▶ **What to do**
Rewrite the stretch of items from the start through the line containing "Looking at the screenshot, I should coord(598,60).", replacing "Image resolution" with "Screenshot size" and leaving everything else unchanged.

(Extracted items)
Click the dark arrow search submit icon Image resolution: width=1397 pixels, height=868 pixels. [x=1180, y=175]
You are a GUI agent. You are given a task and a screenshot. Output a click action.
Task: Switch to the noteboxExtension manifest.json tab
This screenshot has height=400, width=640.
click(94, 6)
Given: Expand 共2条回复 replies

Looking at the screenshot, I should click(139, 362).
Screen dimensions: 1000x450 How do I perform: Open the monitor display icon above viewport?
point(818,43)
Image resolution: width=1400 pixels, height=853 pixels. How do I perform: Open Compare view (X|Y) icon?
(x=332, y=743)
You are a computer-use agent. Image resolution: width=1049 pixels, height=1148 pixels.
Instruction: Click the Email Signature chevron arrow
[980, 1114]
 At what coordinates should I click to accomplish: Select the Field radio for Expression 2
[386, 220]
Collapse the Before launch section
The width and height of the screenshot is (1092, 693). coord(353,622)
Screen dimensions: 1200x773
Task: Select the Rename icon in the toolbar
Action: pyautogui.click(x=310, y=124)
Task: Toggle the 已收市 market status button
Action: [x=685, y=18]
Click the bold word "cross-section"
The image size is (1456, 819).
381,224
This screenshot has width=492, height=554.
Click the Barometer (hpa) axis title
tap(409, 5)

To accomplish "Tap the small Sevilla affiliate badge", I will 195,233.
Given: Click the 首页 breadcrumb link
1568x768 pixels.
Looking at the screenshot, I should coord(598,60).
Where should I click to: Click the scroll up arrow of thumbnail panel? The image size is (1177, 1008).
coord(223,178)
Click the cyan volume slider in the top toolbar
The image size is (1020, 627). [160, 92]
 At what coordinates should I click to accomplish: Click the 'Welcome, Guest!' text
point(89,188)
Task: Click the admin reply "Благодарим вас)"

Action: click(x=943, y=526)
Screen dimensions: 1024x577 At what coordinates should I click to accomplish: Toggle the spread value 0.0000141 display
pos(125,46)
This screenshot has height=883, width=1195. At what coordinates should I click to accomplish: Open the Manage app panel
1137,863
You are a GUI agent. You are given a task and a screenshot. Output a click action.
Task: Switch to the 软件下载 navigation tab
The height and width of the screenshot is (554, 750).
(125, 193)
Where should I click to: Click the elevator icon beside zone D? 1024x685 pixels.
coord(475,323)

▶ **Answer to the exercise**
Click the dark arrow search submit icon Screenshot size: width=1397 pixels, height=868 pixels. [x=1180, y=175]
You are a GUI agent. You are given a task and a screenshot. Output a click action.
Task: Switch to the noteboxExtension manifest.json tab
This screenshot has height=400, width=640.
click(94, 6)
Given: Expand 共2条回复 replies

Looking at the screenshot, I should click(139, 362).
Screen dimensions: 1000x450 How do I perform: Open the monitor display icon above viewport?
point(818,43)
Screenshot size: width=1400 pixels, height=853 pixels. How do I perform: Open Compare view (X|Y) icon?
(x=332, y=743)
You are a computer-use agent. Screenshot size: width=1049 pixels, height=1148 pixels.
Instruction: Click the Email Signature chevron arrow
[980, 1114]
 At what coordinates should I click to accomplish: Select the Field radio for Expression 2
[386, 220]
Collapse the Before launch section
The width and height of the screenshot is (1092, 693). coord(353,622)
Screen dimensions: 1200x773
Task: Select the Rename icon in the toolbar
Action: pyautogui.click(x=310, y=124)
Task: Toggle the 已收市 market status button
Action: [x=685, y=18]
Click the bold word "cross-section"
The image size is (1456, 819).
381,224
This screenshot has width=492, height=554.
Click the Barometer (hpa) axis title
tap(409, 5)

To accomplish "Tap the small Sevilla affiliate badge", I will 195,233.
Given: Click the 首页 breadcrumb link
1568x768 pixels.
Looking at the screenshot, I should coord(598,60).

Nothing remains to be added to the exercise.